The Lyme Maze Game

Daedalus escapes the maze

 

Universal Workshop

 

 

You're lucky: it's Thursday—market day in Axminster.

The stalls are crammed into the town's "Square", actually a triangular space. Every Thursday we ride (Tilly by bus, I by bicycle) the five miles over the hills from Lyme to buy as much as we can of the week's provisions at Axminster market. There is the fruit and vegetable stall, essential to any market; a cake and bread stall; fishmonger; butcher; spices; cheeses from France; kitchenware; plants; books; music; varicoloured woollen goods; china; toys for dogs; gloves; plants; cards; crossword puzzles; walking sticks; hot breakfasts; a stall with an enormous spread of small hardware and electronics; the Eco Stall, selling a variety of life-friendly products.

The cake man has a stentorian voice; the vegetables are dispensed by a sassy family good at banter with the customers; the nut-seller comes from Iran. Some of the stallholders get up at three in the morning to begin the toil of hauling their goods to the town, and then setting up their marquees and tables and laying out their wares, which can take three hours. (So on mornings of dubious weather it's a toss-up whether to go to the trouble.) They work the circuit of the town markets: one of them will tell you "I'm at Honiton market on Tuesday, then Axminster on Thursday, Yeovil on Friday and Taunton on Saturday. And Seaton on Monday, but only in the summer—it starts at Easter." The vegetable people work every day of the week: Thursday, Axminster; Friday, Totnes; Saturday, Wareham; Sunday, Exeter and, far in the opposite direction, Wimborne; Monday (in season), Charmouth; Tuesday, Swanage; Wednesday, Dorchester. But not Bridport—why?—there's a custom (Bridport only?) that if a stallholder is there even as little as one week out of six you don't compete with them. Bridport has two market days, Wednesday and Saturday; Honiton also has two, Tuesday and Saturday. Those two places are ten or twelve miles away to east and west, showing the kind of distance between same-day markets—towns far enough apart not to compete with each other—the cell-width of the network. Cities such as Yeovil have larger markets; Taunton's is not a street market but the less picturesque kind held in hangar-like market buildings. "Honiton has gone down in the last few years, but Bridport's become one of the best." By comparison Axminster's market, concentrated into its triangle around the memorial to Queen Victoria's 1887 Jubilee, is small. Yet it is one of the most ancient, chartered by King John eight hundred years ago; the only other with a royal charter is London's!
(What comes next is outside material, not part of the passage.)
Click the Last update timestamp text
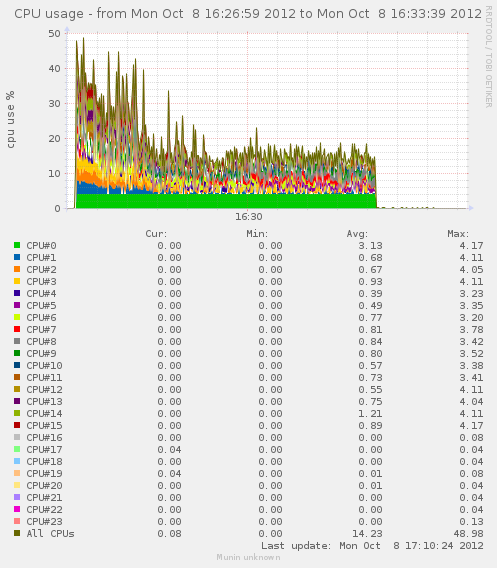Image resolution: width=497 pixels, height=568 pixels. pyautogui.click(x=372, y=546)
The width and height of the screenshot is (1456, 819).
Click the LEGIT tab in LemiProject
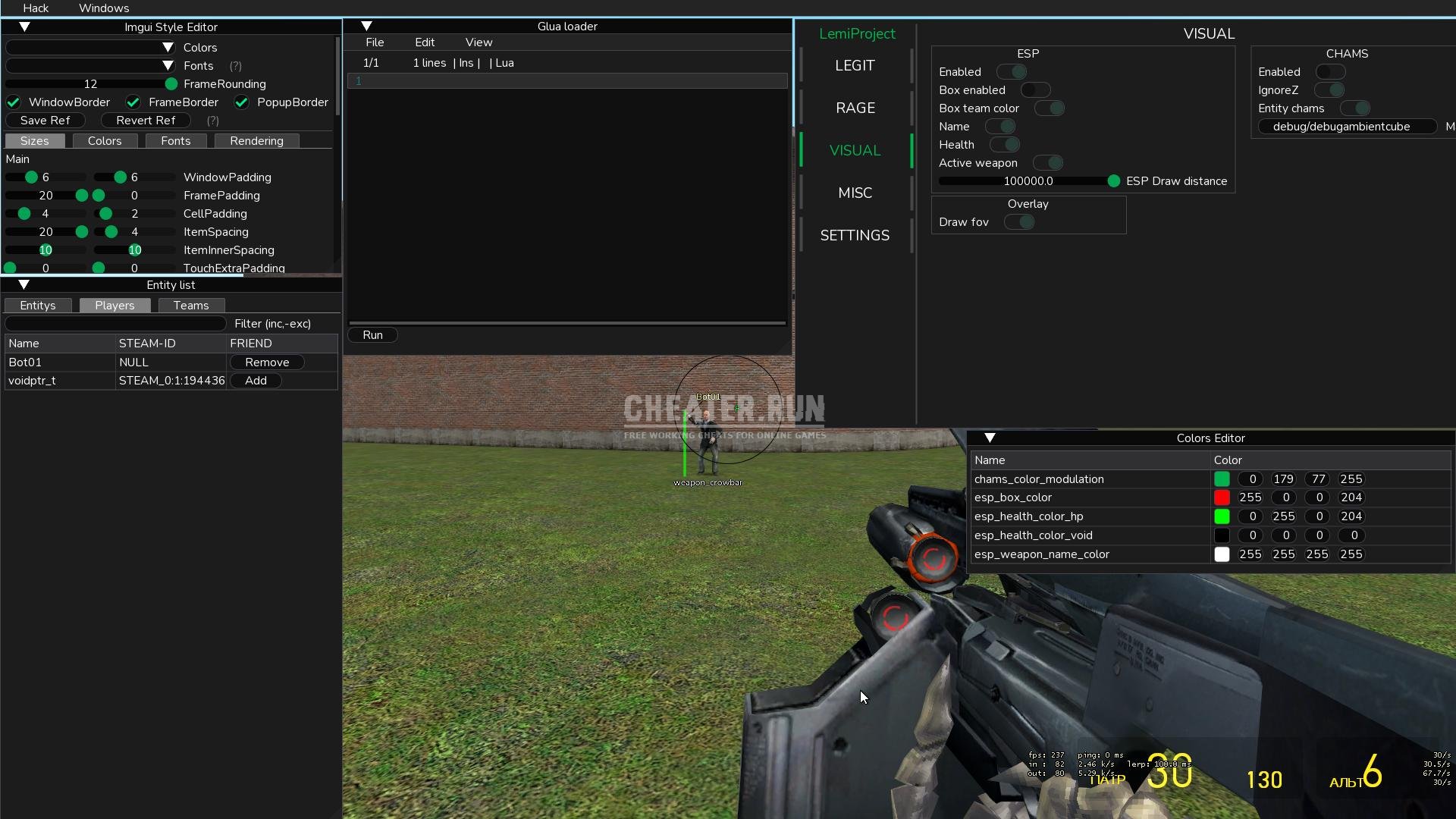pyautogui.click(x=855, y=65)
This wonderful market culture is centuries old. Markets grew to be seven days apart, the time for fresh produce to keep and the time busy farmers could afford for transporting it—markets are probably the origin of the week. They were also, in their heyday, as little as seven miles apart; in fact there had to be legislation stopping them from being closer. The local cycles mesh into a web that spreads not only across these corners of three southwestern counties but all over England, and beyond. When I was walking around the Moroccan countryside, I found that just by knowing the names of the villages—names that mean Sunday Market of Sidi Mohammed, Monday Market of the Zemamra Clan, Tuesday Market of the Gate of the Eye, Wednesday Market in the West—you can be at a weekly market every day.

Axminster market is so lively that you're shocked to hear one of the stallholders say it's "dead" these days. In the past, it used to stretch back farther along the narrow street at the rear, and even blocked up the main street. As with many little shops, it's been "killed" by Tesco. Never buy anything from the supermarket (that mass-murderer of small independent enterprises) that you could get at a private shop or at the real, the traditional market!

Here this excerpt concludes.